Once they laughed at us, these rulers of America. We were still, small voices, crying in the wilderness, we were dreamers of idle dreams, Utopians; we couldn’t change human nature. What would the world be without the profit incentive? Answer that now, you agitating soap boxer. We were as Vanzetti said: “Talking at street corners to scorning men!” But this was two decades ago. Now they know, the rulers of the world, that the era of socialism has begun. They have been tried and found wanting. The Union of Socialist Soviet Republics not only guarantees a peaceful, happy, secure life on one-sixth of the earth’s surface to nearly 200,000,000 people. It is a constant inspiration to downtrodden and exploited workers in every capitalist country in the world to “go thou and do likewise!” On May Day we salute the Soviet Union – land of socialism – land of peace and plenty, the great ideal of labor since time immemorial, the cooperative commonwealth of all who toil. “It works, brothers!” they say in the deep, dark mines; “It works,” they say by the blazing furnaces in the steel mills; “It works,” says the tenant farmer; “It works,” says the sailor in the hold of the ship and the truck driver rushing through the night. No bosses, no landlords, no bankers, no munnitions makers, no loan sharks, no employment agencies; no child labor; no prostitution; no unfinished educations; no broken old age; no long hours; no low wages; no speed-up; no unemployment; no rich, no profiteers, no capitalism. Organization is the stage we have advanced to now. Music to the ears of all old time agitator is all the justified scorn and contempt the average worker expresses uncompromisingly of the boss class. These workers don’t take off their hats; they don’t say “Sir!” They are unafraid. There is a fighting class spirit abroad in this land today among the people.

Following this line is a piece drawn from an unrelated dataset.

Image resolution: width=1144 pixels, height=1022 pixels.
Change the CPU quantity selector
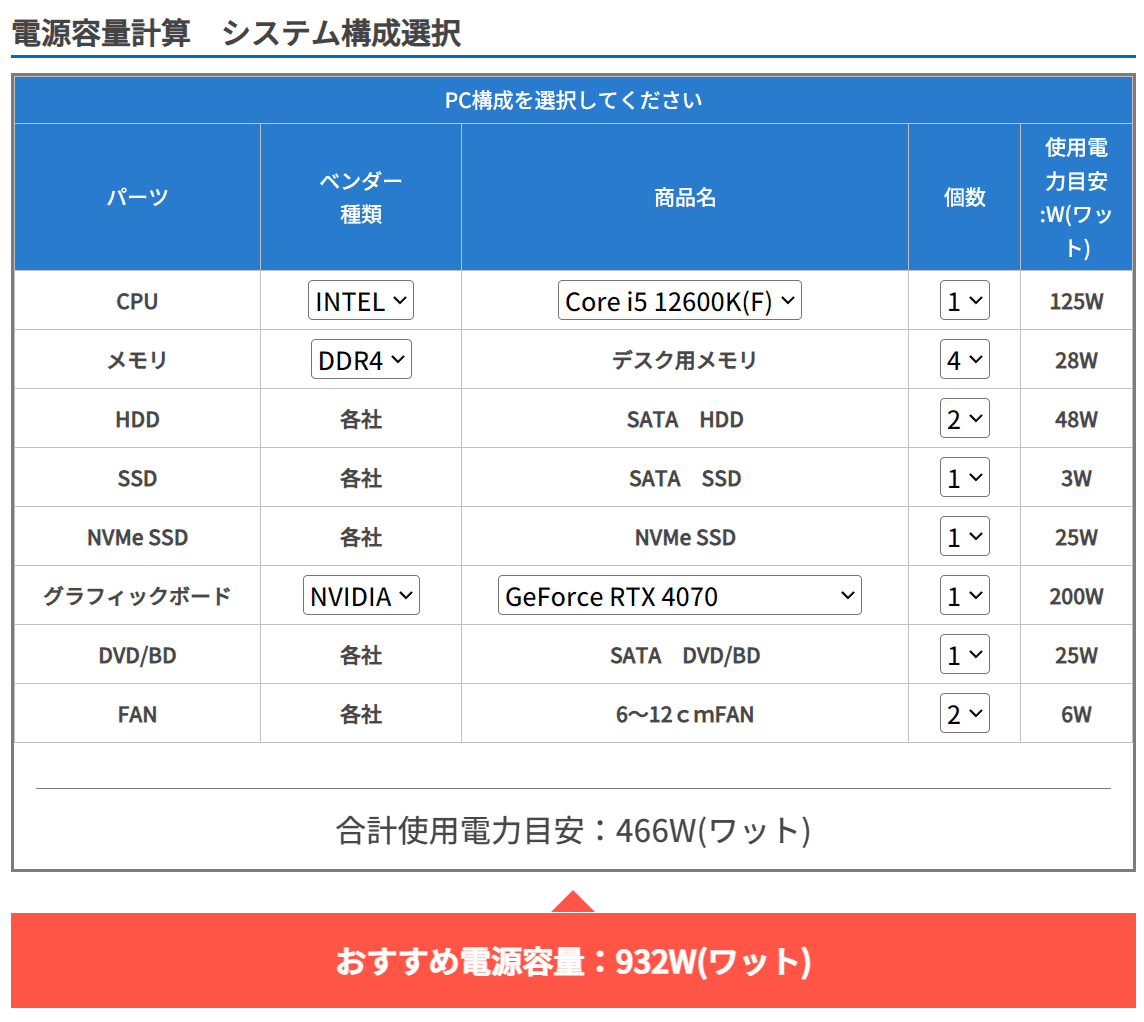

MAY DAY traditionally celebrates victories won; makes new demands; presses forward slogans of immediate action. Have we won victories in 1941? You tell it, you hundreds of thousands, union men of Bethlehem Steel; US Steel; Allis Chalmers; International Harvester; New York Transport Co.; Ford Motor Co. Ten million organized workers in America today and more to come. Skilled and unskilled, black and white, native and immigrant, man and woman, young and old – shoulder to shoulder. Let the war mongers shout; let the profit-mad rave. “We shall not be moved!” retort these millions of American workers on May Day. There is nothing to be despondent about; nothing to be weary about – not so long as we are organizing and fighting. Not so long as we are holding what we have won in an iron grip; are moving forward, getting more. Not so long as there is unswerving resistance to the Roosevelt-Willkie war party among eighty-six percent of the American people. Organize. Fight. Press Forward – that’s the spirit of America’s May Day in 1941.
Organize and fight, to stay out of war! Against all imperialism and fascism, including American!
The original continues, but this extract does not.